> _GIVEN EXERCISE_: Swap "Image resolution" for "Screen resolution" throughout the items below, leaving every other word unchanged.

Dataset rows
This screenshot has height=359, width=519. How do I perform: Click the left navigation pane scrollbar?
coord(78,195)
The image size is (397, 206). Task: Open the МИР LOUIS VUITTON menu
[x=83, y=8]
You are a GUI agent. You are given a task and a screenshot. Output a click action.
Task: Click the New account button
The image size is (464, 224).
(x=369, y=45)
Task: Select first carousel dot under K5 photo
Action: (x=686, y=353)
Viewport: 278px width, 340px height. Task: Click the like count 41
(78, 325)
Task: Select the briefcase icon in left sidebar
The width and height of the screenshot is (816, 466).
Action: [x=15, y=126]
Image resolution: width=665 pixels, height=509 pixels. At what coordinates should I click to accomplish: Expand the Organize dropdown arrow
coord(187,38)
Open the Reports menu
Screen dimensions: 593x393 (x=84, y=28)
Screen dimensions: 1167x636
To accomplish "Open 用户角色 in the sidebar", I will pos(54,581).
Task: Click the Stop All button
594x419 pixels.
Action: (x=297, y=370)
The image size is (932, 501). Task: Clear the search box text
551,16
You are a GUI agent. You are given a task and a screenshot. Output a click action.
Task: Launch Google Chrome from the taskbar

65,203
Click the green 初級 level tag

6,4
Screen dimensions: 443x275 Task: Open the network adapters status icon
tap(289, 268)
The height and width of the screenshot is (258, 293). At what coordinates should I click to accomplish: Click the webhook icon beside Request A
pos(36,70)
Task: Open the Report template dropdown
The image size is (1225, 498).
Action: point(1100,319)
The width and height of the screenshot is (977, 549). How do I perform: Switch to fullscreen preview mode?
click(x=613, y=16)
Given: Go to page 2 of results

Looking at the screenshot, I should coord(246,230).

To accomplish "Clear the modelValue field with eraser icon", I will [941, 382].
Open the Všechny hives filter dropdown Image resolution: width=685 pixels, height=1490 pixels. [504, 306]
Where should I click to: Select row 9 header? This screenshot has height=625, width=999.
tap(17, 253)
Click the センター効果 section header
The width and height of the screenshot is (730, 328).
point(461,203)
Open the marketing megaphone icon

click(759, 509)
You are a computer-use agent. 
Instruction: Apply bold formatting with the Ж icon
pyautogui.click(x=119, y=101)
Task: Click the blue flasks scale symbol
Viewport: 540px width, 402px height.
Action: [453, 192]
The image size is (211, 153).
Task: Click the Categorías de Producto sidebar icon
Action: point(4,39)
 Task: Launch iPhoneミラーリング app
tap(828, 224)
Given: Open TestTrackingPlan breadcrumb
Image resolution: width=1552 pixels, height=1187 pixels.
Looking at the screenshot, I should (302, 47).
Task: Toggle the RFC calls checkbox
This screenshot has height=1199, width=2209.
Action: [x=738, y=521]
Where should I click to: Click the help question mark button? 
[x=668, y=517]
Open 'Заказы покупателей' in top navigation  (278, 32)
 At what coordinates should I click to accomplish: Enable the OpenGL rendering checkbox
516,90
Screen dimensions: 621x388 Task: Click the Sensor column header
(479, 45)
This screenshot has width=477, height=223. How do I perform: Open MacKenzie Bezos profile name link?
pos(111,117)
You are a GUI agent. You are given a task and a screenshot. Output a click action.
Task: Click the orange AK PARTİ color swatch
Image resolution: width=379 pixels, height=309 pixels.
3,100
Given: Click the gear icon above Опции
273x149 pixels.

> _WRITTEN ANSWER_:
This screenshot has height=359, width=519. How do I perform: Click the left navigation pane scrollbar?
coord(78,195)
The image size is (397, 206). Task: Open the МИР LOUIS VUITTON menu
[x=83, y=8]
You are a GUI agent. You are given a task and a screenshot. Output a click action.
Task: Click the New account button
The image size is (464, 224).
(x=369, y=45)
Task: Select first carousel dot under K5 photo
Action: (x=686, y=353)
Viewport: 278px width, 340px height. Task: Click the like count 41
(78, 325)
Task: Select the briefcase icon in left sidebar
The width and height of the screenshot is (816, 466).
Action: [x=15, y=126]
Screen resolution: width=665 pixels, height=509 pixels. At what coordinates should I click to accomplish: Expand the Organize dropdown arrow
coord(187,38)
Open the Reports menu
Screen dimensions: 593x393 (x=84, y=28)
Screen dimensions: 1167x636
To accomplish "Open 用户角色 in the sidebar", I will pos(54,581).
Task: Click the Stop All button
594x419 pixels.
Action: (x=297, y=370)
The image size is (932, 501). Task: Clear the search box text
551,16
You are a GUI agent. You are given a task and a screenshot. Output a click action.
Task: Launch Google Chrome from the taskbar

65,203
Click the green 初級 level tag

6,4
Screen dimensions: 443x275 Task: Open the network adapters status icon
tap(289, 268)
The height and width of the screenshot is (258, 293). At what coordinates should I click to accomplish: Click the webhook icon beside Request A
pos(36,70)
Task: Open the Report template dropdown
The image size is (1225, 498).
Action: point(1100,319)
The width and height of the screenshot is (977, 549). How do I perform: Switch to fullscreen preview mode?
click(x=613, y=16)
Given: Go to page 2 of results

Looking at the screenshot, I should coord(246,230).

To accomplish "Clear the modelValue field with eraser icon", I will [941, 382].
Open the Všechny hives filter dropdown Screen resolution: width=685 pixels, height=1490 pixels. [504, 306]
Where should I click to: Select row 9 header? This screenshot has height=625, width=999.
tap(17, 253)
Click the センター効果 section header
The width and height of the screenshot is (730, 328).
point(461,203)
Open the marketing megaphone icon

click(759, 509)
You are a computer-use agent. 
Instruction: Apply bold formatting with the Ж icon
pyautogui.click(x=119, y=101)
Task: Click the blue flasks scale symbol
Viewport: 540px width, 402px height.
Action: [453, 192]
The image size is (211, 153).
Task: Click the Categorías de Producto sidebar icon
Action: point(4,39)
 Task: Launch iPhoneミラーリング app
tap(828, 224)
Given: Open TestTrackingPlan breadcrumb
Screen resolution: width=1552 pixels, height=1187 pixels.
Looking at the screenshot, I should (302, 47).
Task: Toggle the RFC calls checkbox
This screenshot has height=1199, width=2209.
Action: [x=738, y=521]
Where should I click to: Click the help question mark button? 
[x=668, y=517]
Open 'Заказы покупателей' in top navigation  (278, 32)
 At what coordinates should I click to accomplish: Enable the OpenGL rendering checkbox
516,90
Screen dimensions: 621x388 Task: Click the Sensor column header
(479, 45)
This screenshot has width=477, height=223. How do I perform: Open MacKenzie Bezos profile name link?
pos(111,117)
You are a GUI agent. You are given a task and a screenshot. Output a click action.
Task: Click the orange AK PARTİ color swatch
Screen resolution: width=379 pixels, height=309 pixels.
3,100
Given: Click the gear icon above Опции
273x149 pixels.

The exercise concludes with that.